• **Exercise data**:
▽
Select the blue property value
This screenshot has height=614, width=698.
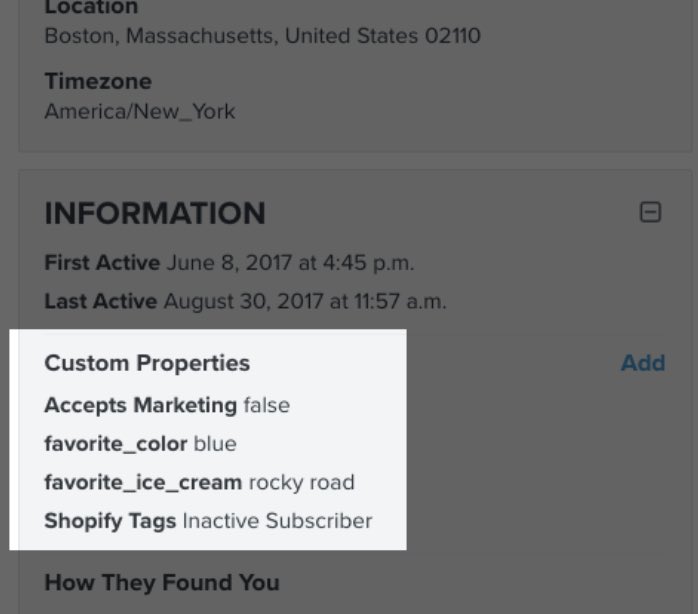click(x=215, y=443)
△
▽
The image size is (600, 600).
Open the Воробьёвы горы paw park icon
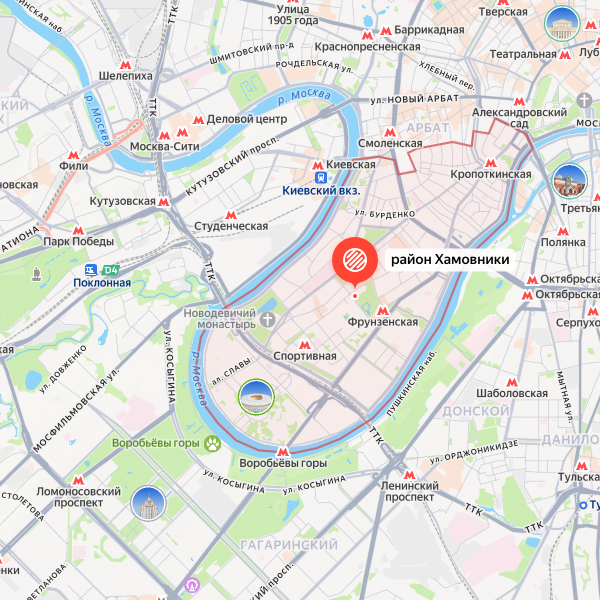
△
▽
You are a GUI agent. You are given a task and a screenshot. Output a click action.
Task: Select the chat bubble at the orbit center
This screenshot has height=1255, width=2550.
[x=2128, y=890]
△
• **Exercise instructions**: What lines in the material include the string "Select"? Pull each one out.

• **Exercise result**:
Select the blue property value
Task: Select the chat bubble at the orbit center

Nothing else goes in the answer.